PROBLEM REQUIREMENTS: The response must be the exact lines from the line holding "You are a GUI" through the end of the entries, with no pictures and nothing else.

MATERIAL SHOWN:
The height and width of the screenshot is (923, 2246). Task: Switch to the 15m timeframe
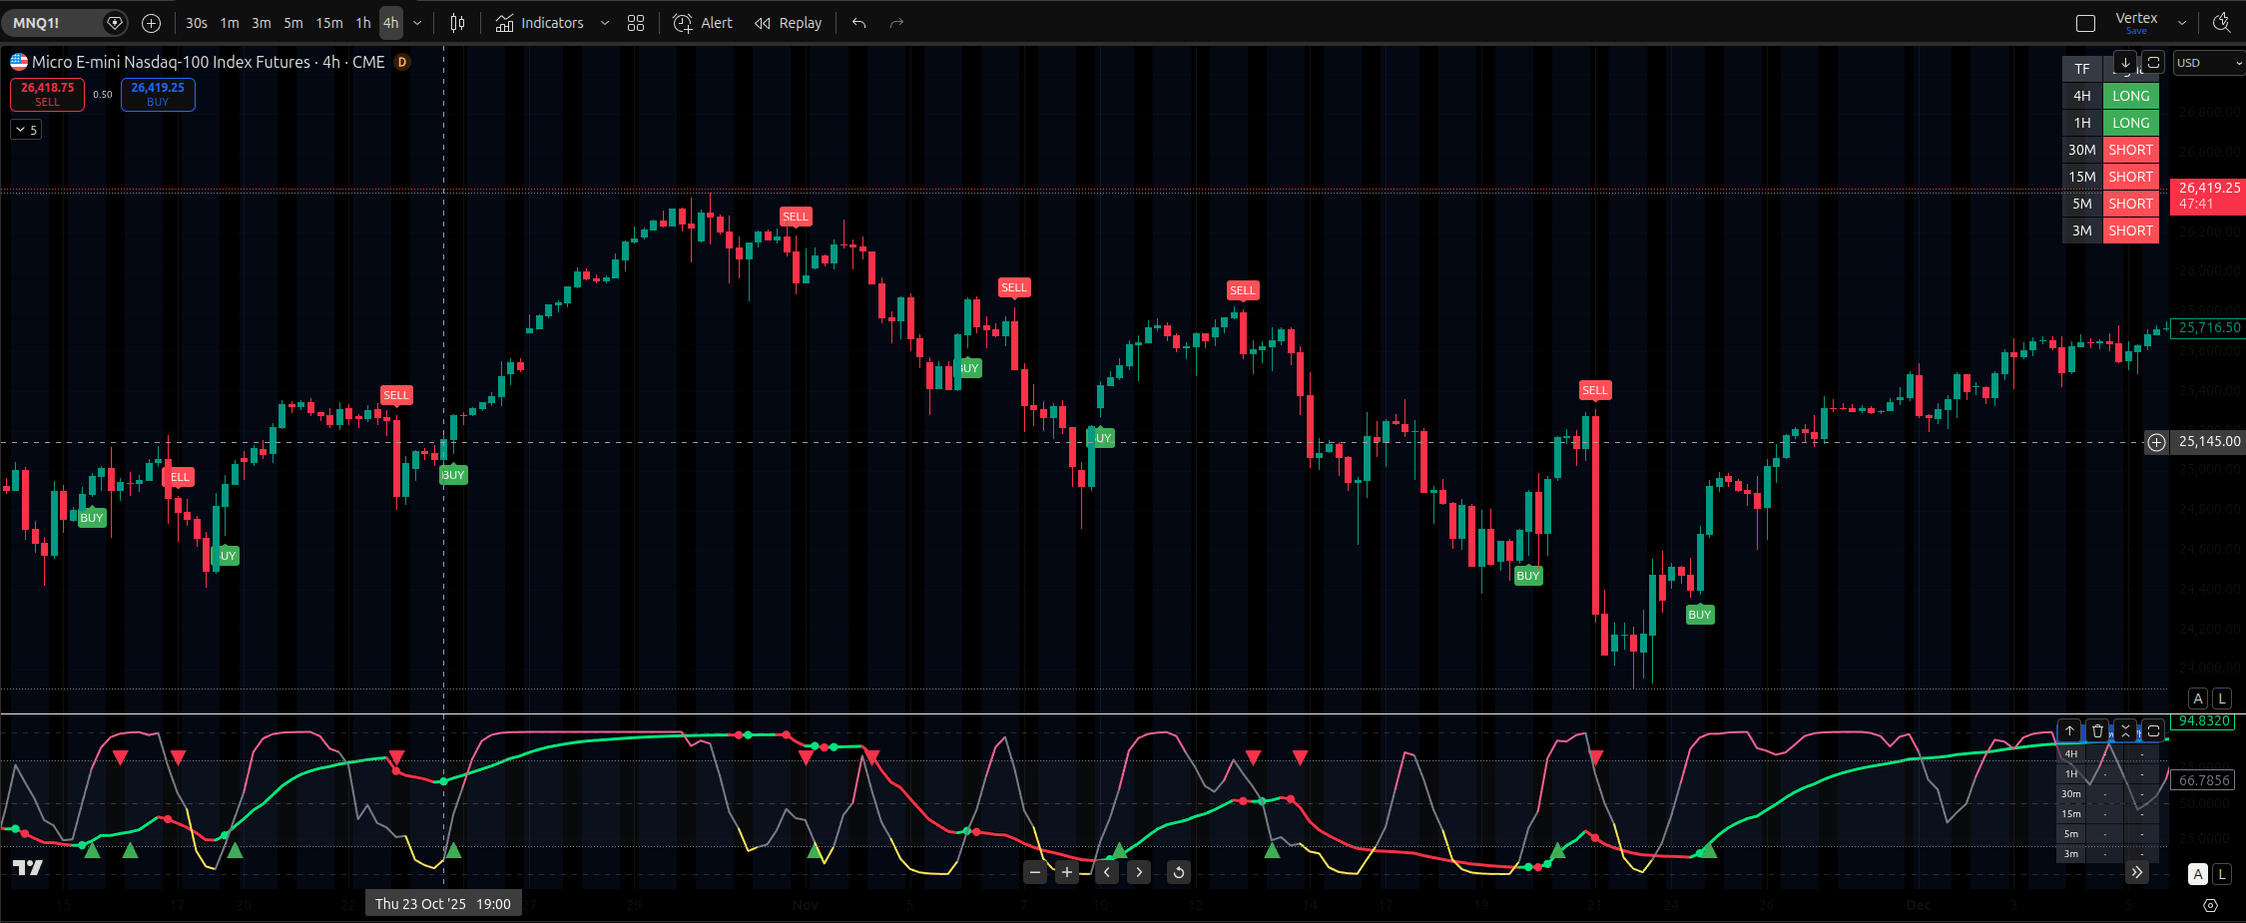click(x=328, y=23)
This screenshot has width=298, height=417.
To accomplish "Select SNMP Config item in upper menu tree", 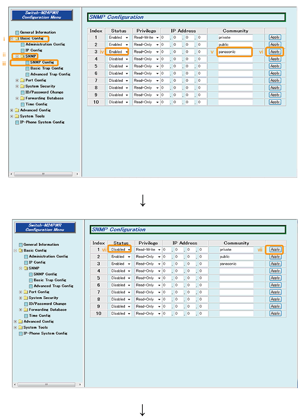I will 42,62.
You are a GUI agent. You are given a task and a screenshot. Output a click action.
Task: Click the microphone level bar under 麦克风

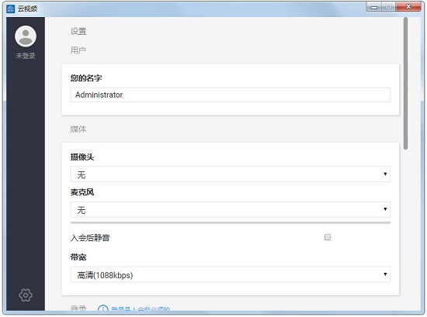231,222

RESPONSE TO THE TASK:
You are a GUI agent. You are given a task and a screenshot. Output a click action.
Task: Click the microphone level bar under 麦克风

231,222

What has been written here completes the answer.